Её тонкие ноздри чутко вздрагивали, когда она меня обнюхивала.
— Ты восхитительно пахнешь.
Я смутилась, а она бесшумно спрыгнула с подоконника на пол. Присев на корточки — её кожаные брюки на коленях натянулись и заблестели, — она раздвинула полы моего халата и потянулась лицом к моему животу. Меня передёрнуло, я отступила от неё. Она засмеялась и вскочила — так резко, что это выглядело как смена кадра: только что она сидела на корточках, а в следующую секунду уже стояла — худая, в облегающем кожаном костюме, коротенькая жакетка которого не скрывала пупка и застёгивалась на одну пуговицу. А ещё через секунду она уже схватила меня, и я увидела оскал её жёлтых зубов: у меня на глазах её клыки удлинились и стали похожими на вампирские. Да что там похожими — они и были вампирскими. Эйне зарылась лицом в мою шею, и я почувствовала её запах — затхлый, как в ящике с отсыревшими тряпками. Из моего сжавшегося от ужаса горла не вырвалось ни звука, колени подкосились, но она стиснула меня железной хваткой и не дала упасть.
— Нет, — тихонько засмеялась она, ероша мои волосы. — Нет. Я не трону тебя. Тебе повезло: я сегодня уже поужинала. Если бы я намеревалась убить тебя, я бы сделала это сразу и без лишних разговоров.
Эйне отпустила меня, и я плюхнулась на стул: ноги меня не держали, я их почти не чувствовала. В висках постукивало, по телу бежал холодок, а сердце трепыхалось, как пойманная в силки пташка. Уф! Вот так адреналин! Я глянула на себя в настольное зеркальце: нет, кажется, я не поседела от ужаса, только выглядела бледноватой, а глаза — как два блюдца.
1.4. Невоспитанная гостья
Эйне между тем расхаживала по комнате. Ковёр приглушал её шаги.
— Уютненько у тебя тут.
Она рассматривала книги, заглядывала в ящики, всё трогала руками и ничего не клала на место. Мне не хватало духу сказать ей, что она ведёт себя не очень-то культурно, а ей было, как видно, плевать на приличия. Распахнув дверцы шкафа, Эйне разглядывала и перебирала мою одежду. Это был уже верх наглости, но я воспользовалась тем, что она повернулась ко мне спиной, и положила на неё крестное знамение. Я ожидала, что это если не испепелит её, то хотя бы прогонит, но она только хмыкнула.
— Это на меня не действует, — бросила она, не оборачиваясь.

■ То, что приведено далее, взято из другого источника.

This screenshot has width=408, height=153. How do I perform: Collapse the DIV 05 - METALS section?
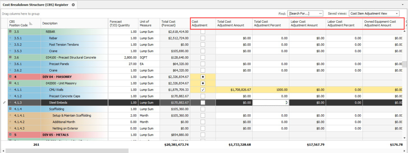pos(11,135)
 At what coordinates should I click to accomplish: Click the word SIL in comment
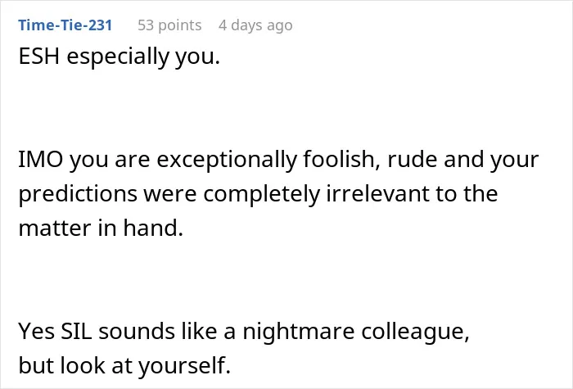pyautogui.click(x=76, y=332)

У неё не было глаз на затылке, но каким-то образом она узнала, что я её перекрестила. Преспокойно перебирая мою одежду, она даже что-то насвистывала себе под нос; ей приглянулся тонкий сиреневый трикотажный джемпер, и она сказала:
— Я примерю, если не возражаешь.
Не дожидаясь моих возражений, она быстро скинула свою тесную кожаную жакетку, и под ней не оказалось ничего, даже белья. Округлостями фигуры Эйне похвастаться явно не могла: она была костлява, виднелись позвонки и проглядывали рёбра, а лопатки выпирали так, что, казалось, готовы были прорвать кожу. Натянув мой джемпер, она повернулась ко мне лицом и спросила:
— Ну, как мне это?
Осипшим от жути голосом я сказала:
— Знаете… Не очень. Не гармонирует с вашим цветом лица.
Сказав это, я вжала голову в плечи в ожидании, что за такие слова Эйне меня растерзает, но та только прошипела раздосадованно:
— Чёрт… Я знаю, мне идёт только чёрный.
Скинув джемпер, она бросила его на пол, как ненужную тряпку. Её небольшие груди были мраморно-серыми, соски отливали мертвенно-сиреневым. Ещё порывшись в шкафу, она облюбовала чёрный лифчик, приложила к своей груди.
— Мой размер. — Надев его, она накинула сверху свою жакетку и улыбнулась. — Ладно, будет с меня. Мне, знаешь ли, одежда не так уж нужна, я вообще не мёрзну. Просто нужно чем-то себя прикрывать.
1.5. Два дня
— Одна живёшь?
Эйне развалилась на диване и щёлкала кнопками пульта, переключая с канала на канал и время от времени затягиваясь сигаретой. Как видно, не было надобности говорить ей, чтобы она чувствовала себя как дома.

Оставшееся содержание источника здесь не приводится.